When I finally fell silent, he waited a beat, and said:
“I guess it’s supposed to be art if you have to explain it.”
Perhaps, I thought, art needs the bourgeois in order to react against it. As long as there is a bourgeoisie to afford art without bothering to understand it, that underpinning rage of the artist may flourish, the rage of the captive animal biting the feeding hand, no matter if originality has been done to death. In that moment I more clearly understood the depth of the poverty in my father’s soul, and in that moment I more fully realized my father was a man with a worldview so far removed from anything worth loving that hating him was hardly worth the energy.
• • •
New York City. The enfant terrible loose in the art world, playing his role, making work, plucking strings, sucking on glasses of wine at gallery openings and committing long and unusual words to heart for use in the immediate future. Fashion, alcohol, cocaine, heroin, but never (I’m mildly embarrassed to admit) any real addiction: subsidized struggle, an MFA somewhere in there. My luck snowballed, then avalanched, was off and running on its own. Basel, Miami, Hong Kong. London. LA. Venice Biennales. Seven years later, I was famous (at least in some — the right — circles). Critics praised my work as ugly, angry, abrasive, disgusting, violent, scatological, pornographic, antisocial, and antihuman. It’s not terribly easy, mind you, to get called these things anymore. I lived as if my parents were dead.
• • •
Four thousand pink latex casts of artist’s testicles and (erect) penis covering entire interior of large, hollow, womblike enclosure illuminated from exterior by cunt-pink neon tubes, which viewer enters via spiral staircase through door in bottom of said enclosure. Artist mixes vat of artist’s own blood, urine, feces, semen, and vomit, stirs in block of melted wax; crystal chandelier is delicately submerged in heated mixture, then suspended from gallery ceiling such that cooling fluid coagulates in mid-drip; unsightly puddle collects on floor directly beneath, cools, hardens. Two thousand Manhattan telephone directories are shredded and scattered over gallery floor, artist spends five days living in gallery space intoxicated on various drugs, masturbating, urinating, defecating in shredded paper, scrawling obscenities and crude pornographic cartoons on white walls with Magic Markers. Artist films self defecating directly onto lens of video camera, projects footage onto four walls of darkened room, in reverse and slow motion; dark walls slowly recede into four giant, luminous images of artist’s anus.

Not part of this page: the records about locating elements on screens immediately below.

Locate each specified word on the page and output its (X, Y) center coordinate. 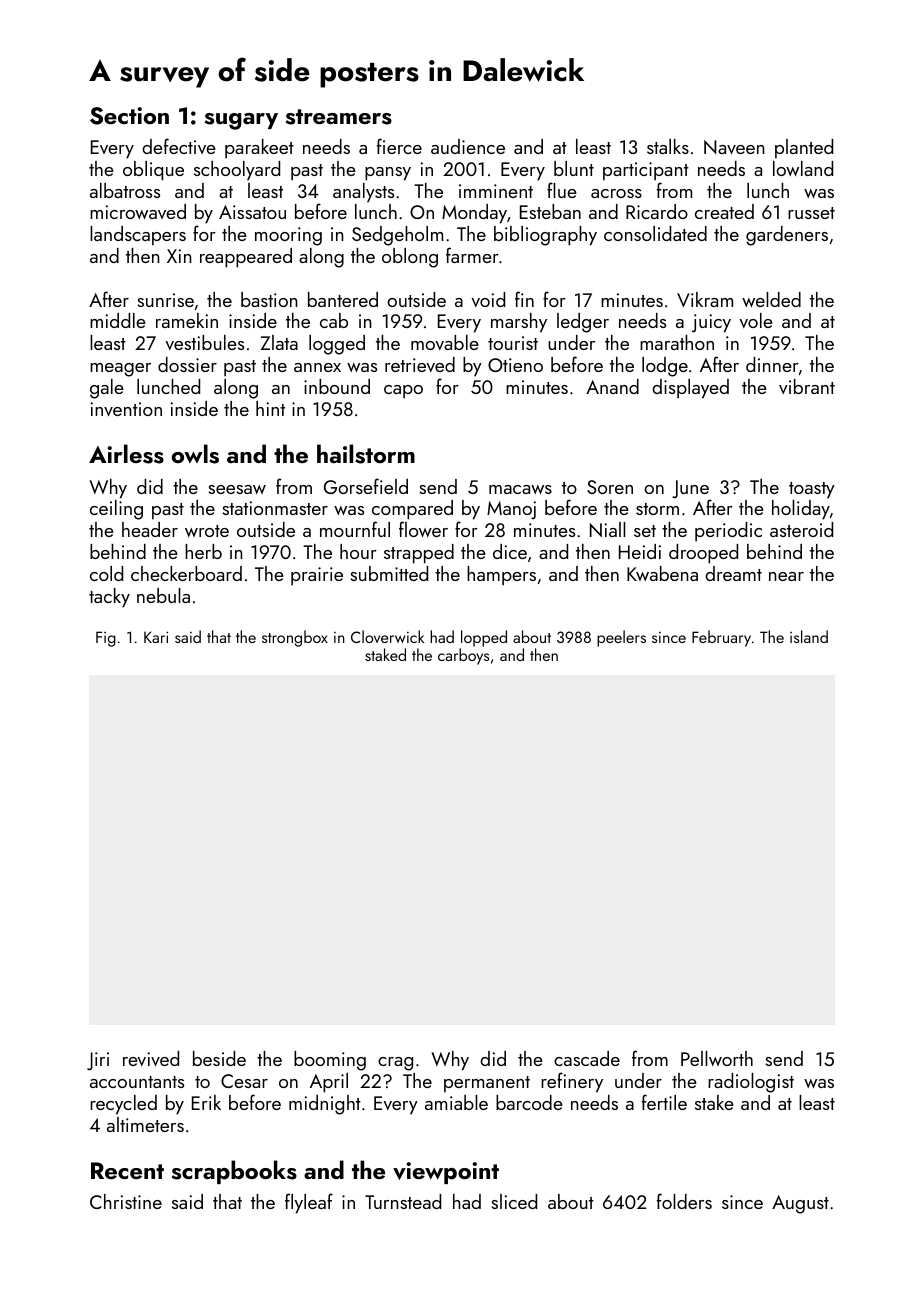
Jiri (98, 1061)
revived (151, 1058)
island (809, 636)
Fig (106, 639)
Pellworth (717, 1058)
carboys (463, 656)
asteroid (801, 529)
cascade (587, 1058)
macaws (520, 489)
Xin (179, 256)
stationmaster (275, 508)
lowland (803, 168)
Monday (474, 214)
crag (395, 1064)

My work was exhibited by Deitch Projects; my pieces found homes in the collections of Charles Saatchi and Larry Gagosian, among others. I became very wealthy. I squandered money lavishly, publicly.
Behold: Tristan Hurt, standing at gallery opening, glass of wine in hand, slovenly dressed in thirty thousand dollars’ worth of dirty clothes, face carefully peppered with four days’ stubble. I am pictured en medias schmooze with several other people as-or-more-famous than myself. This photograph appeared again and again in many similar variations, and the fame of the people with whom I stand in the photograph gradually increased; as it did, boat lifted by rising tide, so did my fame, so did the prices of my work, and so did my wealth. At a certain point I ceased to be Tristan Hurt, the blasé, angry young man infused with his perfectly suburban father-hatred, and became Tristan Hurt: Tristan Hurt, whose name stands alone.